Des motifs de nuages aux couleurs pastel sur fond rose pâle, tous a priori identiques, forment sur la couverture du catalogue, une voûte céleste, romantique. Il ne s’agit pas d’un ciel rococo, mais du travail de l’artiste Christiane Peschek, dont la série de nuages artificiels et naturels Velvet Fields (depuis 2017) donne de manière condensée son fond sonore à l’exposition STORMY WEATHER. Les nuages de Peschek n’attestent pas de phénomènes naturels ; ils ont été créés avec des outils numériques : tout comme le travail mentionné ci-dessus, le projet STORMY WEATHER traite de nuages factices, dûs à l’humain, et notamment de la réalité et de la métaphore du « cloud technologique ». La relation entre l’humain, la technologie et le nuage est complexe. Dans le cas d’un réseau de cloud, le nuage est plus qu’un simple symbole. Lorsque l’on parle de cloud, les métaphores et la réalité concrète se chevauchent. STORMY WEATHER opère entre deux pôles : d’une part, entre le cloud, symbole des réseaux technologiques lesquels, par leur nature apparemment éphémère, dissimulent souvent leurs conséquences réelles, et d’autre part, l’intervention humaine via la technologie dans la météo et le climat. Les principaux aspects du projet s’articulent en trois points : le cloud comme défi et mécanisme de consolidation du pouvoir souverain (Marc Lee, Total Refusal, Christoph Wachter & Mathias Jud) ; les interactions entre cloud, météo et climat (Fragmentin, Yein Lee) ; les affects et désirs qui vont de pair avec les nuages artificiels (Christiane Peschek, Susanna Flock & Leonhard Müllner, Stefan Karrer, Till Langschied).

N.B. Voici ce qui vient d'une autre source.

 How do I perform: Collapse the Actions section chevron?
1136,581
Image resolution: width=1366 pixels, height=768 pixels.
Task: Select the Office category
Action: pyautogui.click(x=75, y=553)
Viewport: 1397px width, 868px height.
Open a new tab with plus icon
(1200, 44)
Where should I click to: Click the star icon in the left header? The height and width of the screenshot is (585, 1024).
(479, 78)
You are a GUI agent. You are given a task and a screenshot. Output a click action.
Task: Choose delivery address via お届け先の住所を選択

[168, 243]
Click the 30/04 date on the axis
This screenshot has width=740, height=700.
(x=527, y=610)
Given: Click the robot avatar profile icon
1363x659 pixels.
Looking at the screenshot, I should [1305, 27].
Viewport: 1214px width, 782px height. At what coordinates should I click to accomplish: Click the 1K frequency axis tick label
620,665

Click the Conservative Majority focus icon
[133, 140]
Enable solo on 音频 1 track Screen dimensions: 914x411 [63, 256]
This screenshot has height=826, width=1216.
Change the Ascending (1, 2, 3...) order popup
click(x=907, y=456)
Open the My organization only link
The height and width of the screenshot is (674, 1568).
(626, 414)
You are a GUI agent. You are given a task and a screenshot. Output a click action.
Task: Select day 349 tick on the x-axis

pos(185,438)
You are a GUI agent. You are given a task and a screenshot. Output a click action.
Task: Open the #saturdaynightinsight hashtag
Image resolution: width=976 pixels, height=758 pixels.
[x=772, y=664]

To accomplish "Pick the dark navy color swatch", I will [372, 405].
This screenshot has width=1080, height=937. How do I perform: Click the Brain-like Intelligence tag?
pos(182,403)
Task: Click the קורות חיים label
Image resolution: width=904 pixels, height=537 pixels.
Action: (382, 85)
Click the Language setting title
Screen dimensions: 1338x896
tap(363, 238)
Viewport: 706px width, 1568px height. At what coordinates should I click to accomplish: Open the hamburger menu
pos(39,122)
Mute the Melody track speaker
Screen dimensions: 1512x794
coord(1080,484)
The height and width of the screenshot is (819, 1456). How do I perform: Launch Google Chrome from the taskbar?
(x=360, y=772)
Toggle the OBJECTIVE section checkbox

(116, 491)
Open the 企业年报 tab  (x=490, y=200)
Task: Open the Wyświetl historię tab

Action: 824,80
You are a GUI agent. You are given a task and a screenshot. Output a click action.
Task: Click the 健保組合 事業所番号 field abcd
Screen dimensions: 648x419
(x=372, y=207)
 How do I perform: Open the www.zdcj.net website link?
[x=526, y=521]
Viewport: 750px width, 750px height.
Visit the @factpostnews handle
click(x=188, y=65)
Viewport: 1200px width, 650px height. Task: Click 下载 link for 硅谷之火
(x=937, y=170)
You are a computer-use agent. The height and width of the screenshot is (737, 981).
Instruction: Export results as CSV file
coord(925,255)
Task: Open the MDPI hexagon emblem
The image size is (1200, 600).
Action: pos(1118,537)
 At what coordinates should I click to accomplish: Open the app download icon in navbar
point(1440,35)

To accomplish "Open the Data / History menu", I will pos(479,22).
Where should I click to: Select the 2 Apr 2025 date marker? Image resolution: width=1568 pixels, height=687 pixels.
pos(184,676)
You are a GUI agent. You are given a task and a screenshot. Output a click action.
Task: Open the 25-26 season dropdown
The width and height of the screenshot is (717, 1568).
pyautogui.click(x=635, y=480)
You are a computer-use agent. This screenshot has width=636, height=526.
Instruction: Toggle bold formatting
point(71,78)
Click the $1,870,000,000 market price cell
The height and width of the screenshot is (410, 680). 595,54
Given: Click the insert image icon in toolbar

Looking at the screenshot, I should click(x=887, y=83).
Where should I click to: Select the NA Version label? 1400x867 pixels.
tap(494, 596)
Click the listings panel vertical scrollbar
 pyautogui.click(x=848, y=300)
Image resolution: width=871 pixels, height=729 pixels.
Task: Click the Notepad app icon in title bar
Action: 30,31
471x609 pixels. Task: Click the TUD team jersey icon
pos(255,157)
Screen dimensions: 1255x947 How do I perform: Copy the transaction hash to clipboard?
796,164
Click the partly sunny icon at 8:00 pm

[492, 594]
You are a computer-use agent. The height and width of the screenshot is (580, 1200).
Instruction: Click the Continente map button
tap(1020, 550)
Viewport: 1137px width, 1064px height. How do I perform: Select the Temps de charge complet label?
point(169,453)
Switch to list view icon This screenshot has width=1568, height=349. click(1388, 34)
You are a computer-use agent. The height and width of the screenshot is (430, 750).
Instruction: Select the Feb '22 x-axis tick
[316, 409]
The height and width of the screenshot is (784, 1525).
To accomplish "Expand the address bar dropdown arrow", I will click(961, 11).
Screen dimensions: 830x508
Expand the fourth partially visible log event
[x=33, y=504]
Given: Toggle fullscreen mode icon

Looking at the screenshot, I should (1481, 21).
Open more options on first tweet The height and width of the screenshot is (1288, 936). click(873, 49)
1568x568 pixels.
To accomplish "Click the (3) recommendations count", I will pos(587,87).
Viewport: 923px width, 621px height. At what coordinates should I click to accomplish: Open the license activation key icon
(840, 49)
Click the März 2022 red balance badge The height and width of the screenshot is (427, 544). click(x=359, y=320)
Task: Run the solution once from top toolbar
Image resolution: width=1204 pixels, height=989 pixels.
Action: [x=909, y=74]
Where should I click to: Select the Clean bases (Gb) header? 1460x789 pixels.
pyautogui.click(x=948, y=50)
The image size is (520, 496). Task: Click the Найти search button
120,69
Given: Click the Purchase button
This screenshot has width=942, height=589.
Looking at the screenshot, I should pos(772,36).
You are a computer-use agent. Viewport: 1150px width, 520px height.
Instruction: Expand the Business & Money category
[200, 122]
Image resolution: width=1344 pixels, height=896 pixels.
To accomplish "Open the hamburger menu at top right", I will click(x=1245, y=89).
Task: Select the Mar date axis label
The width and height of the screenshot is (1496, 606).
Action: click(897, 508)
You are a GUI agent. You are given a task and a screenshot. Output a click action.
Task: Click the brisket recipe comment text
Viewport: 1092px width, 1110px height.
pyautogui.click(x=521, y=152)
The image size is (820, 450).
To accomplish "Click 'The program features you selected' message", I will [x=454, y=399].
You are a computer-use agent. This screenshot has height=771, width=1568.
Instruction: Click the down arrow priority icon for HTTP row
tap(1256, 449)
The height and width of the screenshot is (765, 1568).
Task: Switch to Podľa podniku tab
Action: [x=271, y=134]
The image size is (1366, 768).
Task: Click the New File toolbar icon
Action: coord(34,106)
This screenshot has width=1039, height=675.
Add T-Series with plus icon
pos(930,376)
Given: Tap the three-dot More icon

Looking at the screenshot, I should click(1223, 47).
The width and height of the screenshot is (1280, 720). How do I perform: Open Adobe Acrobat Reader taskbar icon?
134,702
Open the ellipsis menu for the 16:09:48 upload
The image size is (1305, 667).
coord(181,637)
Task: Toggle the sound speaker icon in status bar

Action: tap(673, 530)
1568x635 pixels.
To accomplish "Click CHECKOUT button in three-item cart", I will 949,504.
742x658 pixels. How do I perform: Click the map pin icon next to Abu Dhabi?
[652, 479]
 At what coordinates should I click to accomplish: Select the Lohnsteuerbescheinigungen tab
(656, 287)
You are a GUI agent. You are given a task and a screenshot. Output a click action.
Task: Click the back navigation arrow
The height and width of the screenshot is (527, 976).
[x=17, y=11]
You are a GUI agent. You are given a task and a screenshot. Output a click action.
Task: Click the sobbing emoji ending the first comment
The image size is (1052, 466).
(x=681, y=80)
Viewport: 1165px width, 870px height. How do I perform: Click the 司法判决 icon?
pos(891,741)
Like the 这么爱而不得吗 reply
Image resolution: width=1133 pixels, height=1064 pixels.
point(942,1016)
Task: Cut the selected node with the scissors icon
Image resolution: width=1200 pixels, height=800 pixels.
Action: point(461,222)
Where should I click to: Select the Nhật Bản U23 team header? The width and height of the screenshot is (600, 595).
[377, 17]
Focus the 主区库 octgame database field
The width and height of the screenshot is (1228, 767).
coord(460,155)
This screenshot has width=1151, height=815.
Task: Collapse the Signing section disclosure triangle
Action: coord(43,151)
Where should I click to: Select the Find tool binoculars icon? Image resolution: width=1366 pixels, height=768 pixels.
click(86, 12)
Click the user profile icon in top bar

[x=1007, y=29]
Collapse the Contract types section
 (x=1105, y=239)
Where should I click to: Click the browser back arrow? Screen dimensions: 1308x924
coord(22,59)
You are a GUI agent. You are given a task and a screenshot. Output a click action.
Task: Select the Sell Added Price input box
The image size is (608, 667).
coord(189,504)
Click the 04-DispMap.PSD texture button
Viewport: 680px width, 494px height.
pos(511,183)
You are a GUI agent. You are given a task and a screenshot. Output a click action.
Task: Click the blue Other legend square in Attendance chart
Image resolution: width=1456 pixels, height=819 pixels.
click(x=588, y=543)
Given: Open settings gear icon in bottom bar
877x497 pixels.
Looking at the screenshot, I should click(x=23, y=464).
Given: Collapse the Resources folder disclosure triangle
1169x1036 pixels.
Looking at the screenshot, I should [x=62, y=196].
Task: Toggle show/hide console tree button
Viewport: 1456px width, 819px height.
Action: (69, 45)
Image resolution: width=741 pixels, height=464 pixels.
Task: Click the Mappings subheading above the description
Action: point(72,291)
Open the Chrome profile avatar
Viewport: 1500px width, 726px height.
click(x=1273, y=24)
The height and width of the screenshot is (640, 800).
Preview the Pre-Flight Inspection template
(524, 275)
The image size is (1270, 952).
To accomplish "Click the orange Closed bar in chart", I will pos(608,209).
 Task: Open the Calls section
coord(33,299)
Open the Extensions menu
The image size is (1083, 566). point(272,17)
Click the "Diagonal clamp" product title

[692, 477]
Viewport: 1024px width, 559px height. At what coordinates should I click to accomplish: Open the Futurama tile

UNE PETITE HISTOIRE DU NUAGE COMME SYMBOLE
« Le cloud n’existe pas. C’est juste l’ordinateur de quelqu’un d’autre » – ce mème qui circule dans la sphère informatique vise d’une part à révéler l’infrastructure matérielle derrière l’image du cloud, mais il traite aussi et surtout de la perte de contrôle sur les données externalisées qui sont stockées dans « l’ordinateur de quelqu’un d’autre », anonyme, et possiblement observées, analysées, retransmises. Certes, l’idée d’un nuage est présentée ici comme trompeuse et donc désarçonnée, certes la confiance aveugle dans l’infrastructure est montrée dans les risques qu’elle comporte, mais cette métaphore technologique en lien avec la nature doit être prise au sérieux. Le cloud technologique, autrement dit l’endroit où non seulement nous sauvegardons nos données par un simple clic, mais où nous avons aussi transféré une grande partie de nos performances informatiques, a pris très tôt dans l’histoire de la technologie (au sens d’un diagramme de réseau) la forme d’un nuage.
Dans son essai On Distributed Communication Systems, écrit en 1962 sur fond de Guerre Froide, Paul Baran décrivait déjà la différence entre les réseaux centralisés, décentralisés et distribués(2). Tandis que les deux premiers peuvent facilement être arrêtés en cas d’attaque militaire, le réseau distribué a ça pour lui que la destruction d’un ou plusieurs noeuds ne stoppe pas complètement le réseau d’information. La manière dont il a présenté ce réseau dans un graphique a été perçue par beaucoup comme la forme originale de la notion de cloud. Reste à savoir si ce quadrillage donne effectivement à voir un nuage. Quoi qu’il en soit, Baran posait ainsi la manière élémentaire de penser le réseau distribué, dont le mécanisme correspond aussi à celui de nos clouds actuels.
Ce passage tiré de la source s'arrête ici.